**Instructions for the task**: From the material below, return exactly the lines starting at the one that holds "Collapse the panel with the left arrow handle" and ending at the one that holds "Viewport: 1453px width, 837px height.". Pictures stay out of the answer.

**Exercise material**:
--- START ---

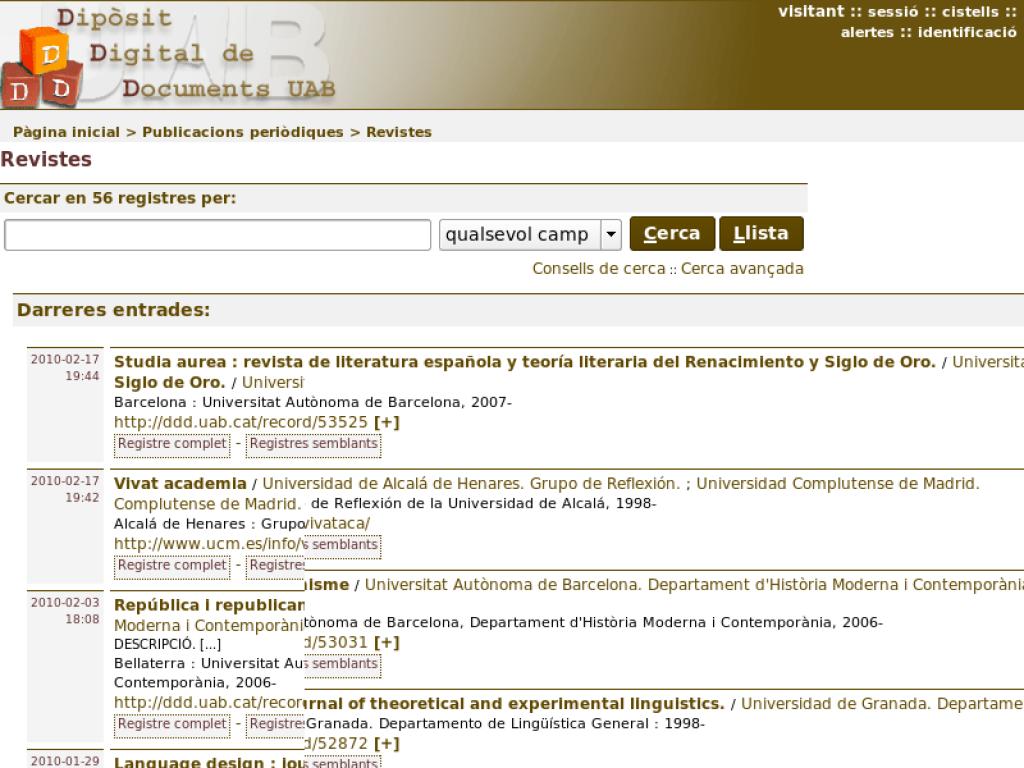Open the 'Studia aurea' journal title
The height and width of the screenshot is (768, 1024).
tap(524, 362)
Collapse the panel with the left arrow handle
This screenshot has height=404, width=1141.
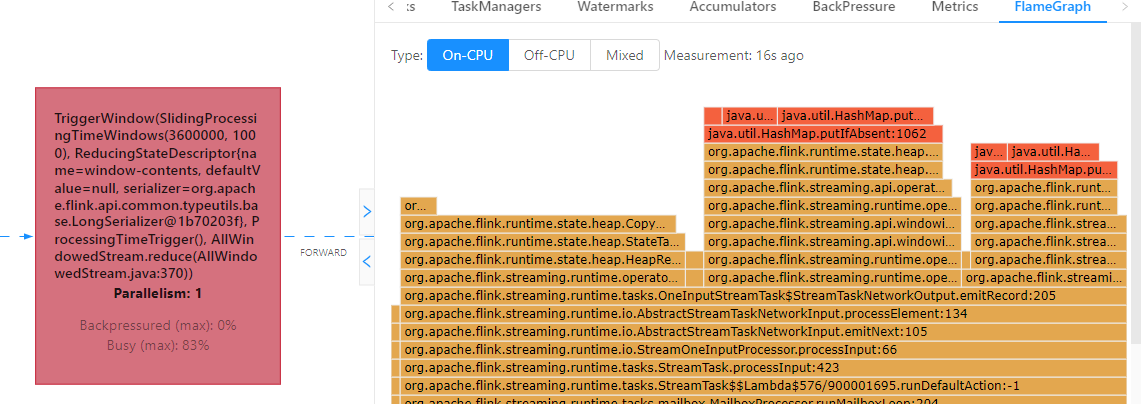366,261
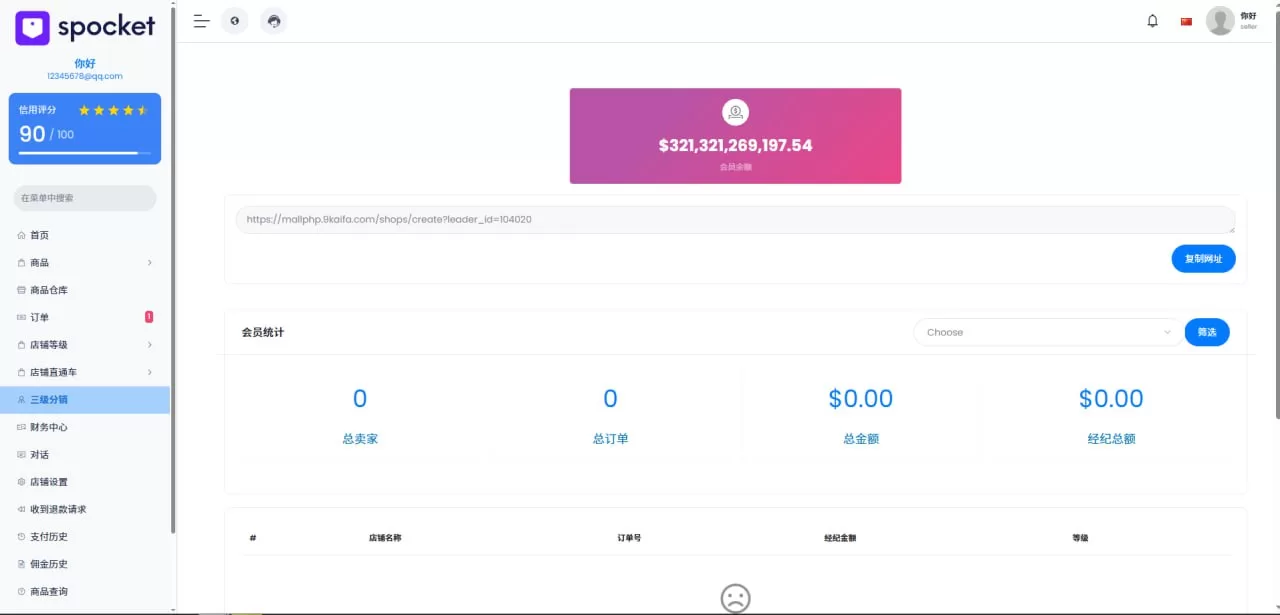Click the Chinese flag language icon
Screen dimensions: 1280x615
(1186, 21)
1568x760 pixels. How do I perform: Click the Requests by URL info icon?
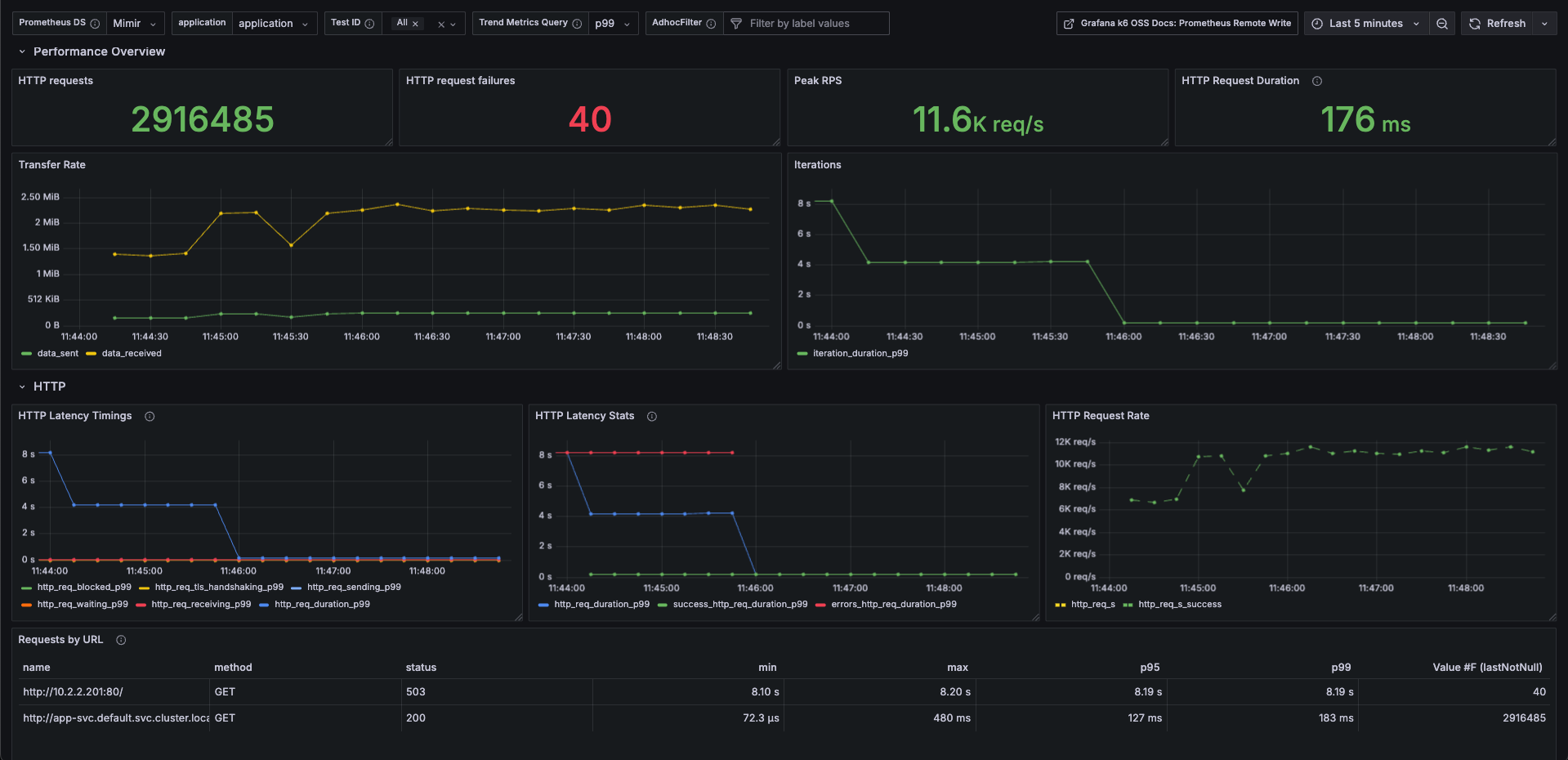click(121, 641)
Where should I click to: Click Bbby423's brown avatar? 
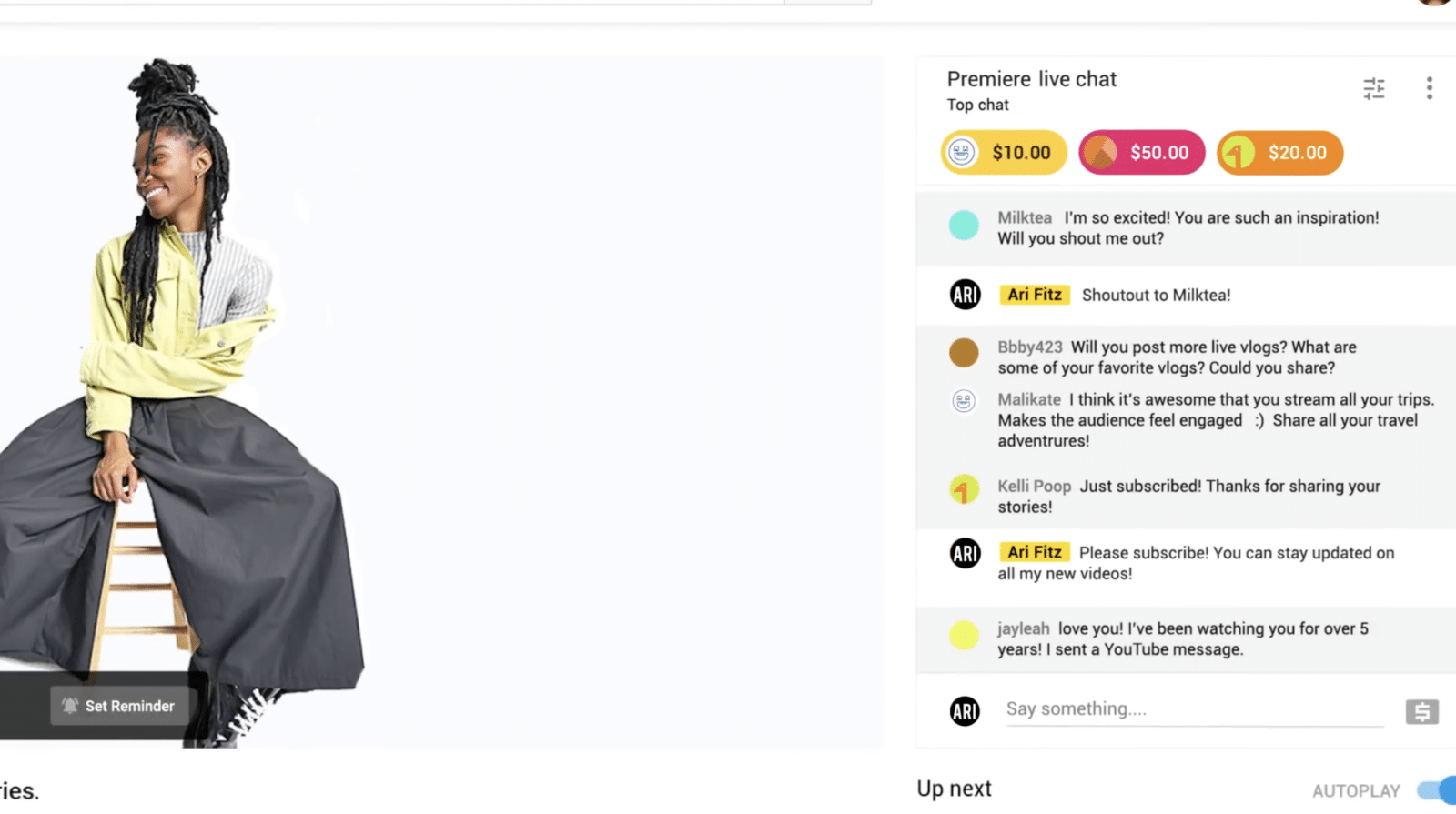tap(964, 353)
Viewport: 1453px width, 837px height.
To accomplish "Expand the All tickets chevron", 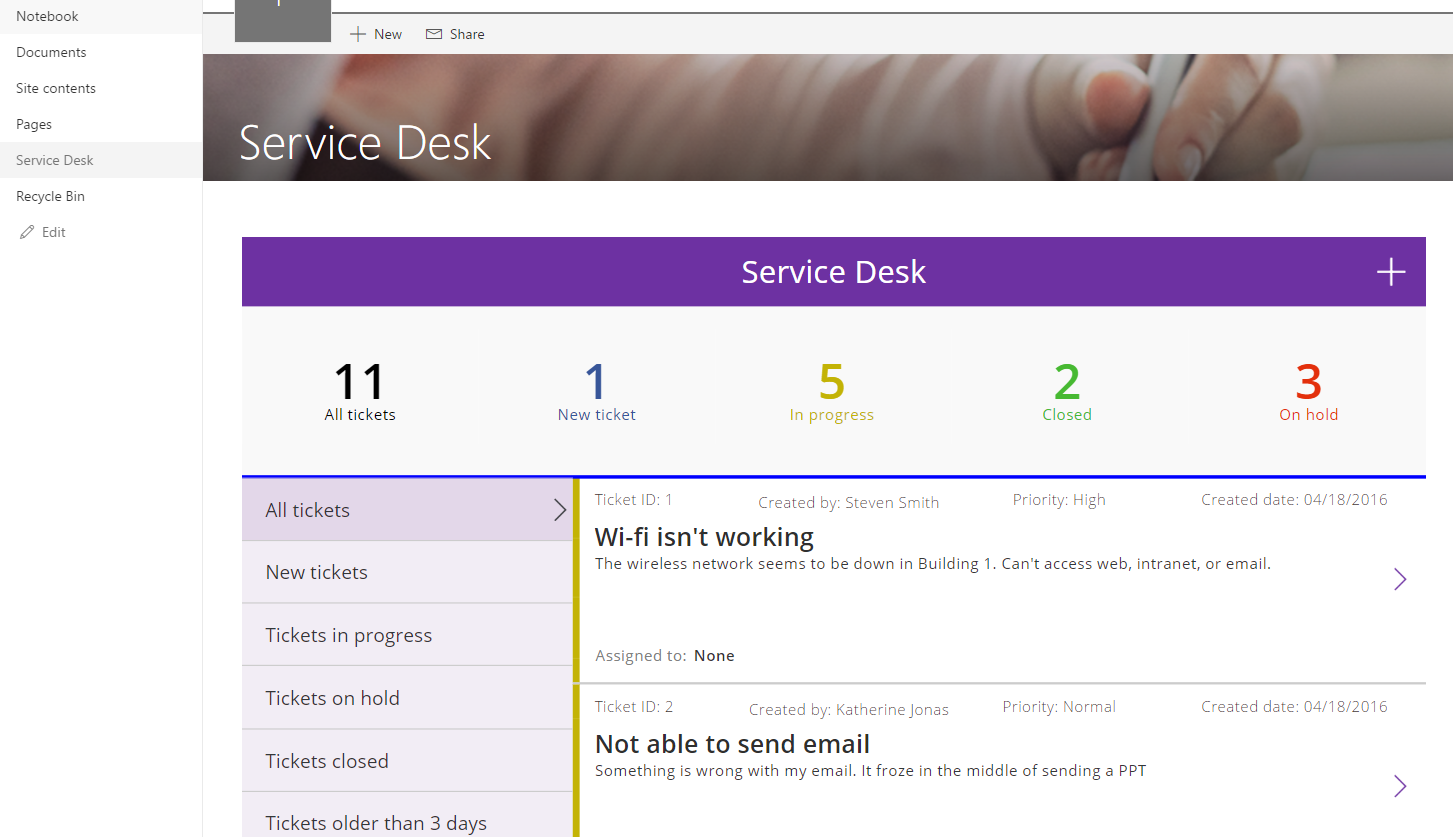I will coord(560,510).
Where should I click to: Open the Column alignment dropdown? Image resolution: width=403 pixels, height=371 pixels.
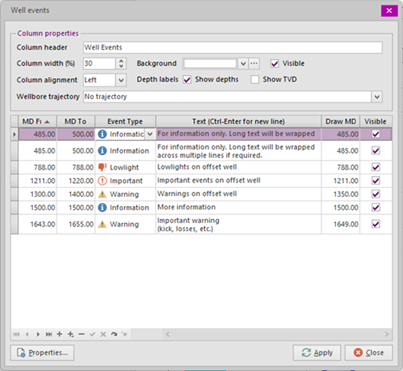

--- END ---

**Exercise output**:
Collapse the panel with the left arrow handle
This screenshot has height=404, width=1141.
366,261
Click the Chinese flag language icon
Screen dimensions: 1280x615
(1186, 21)
1568x760 pixels. How do I perform: Click the Requests by URL info icon?
click(121, 641)
Where should I click to: Click Bbby423's brown avatar? 
tap(964, 353)
Viewport: 1453px width, 837px height.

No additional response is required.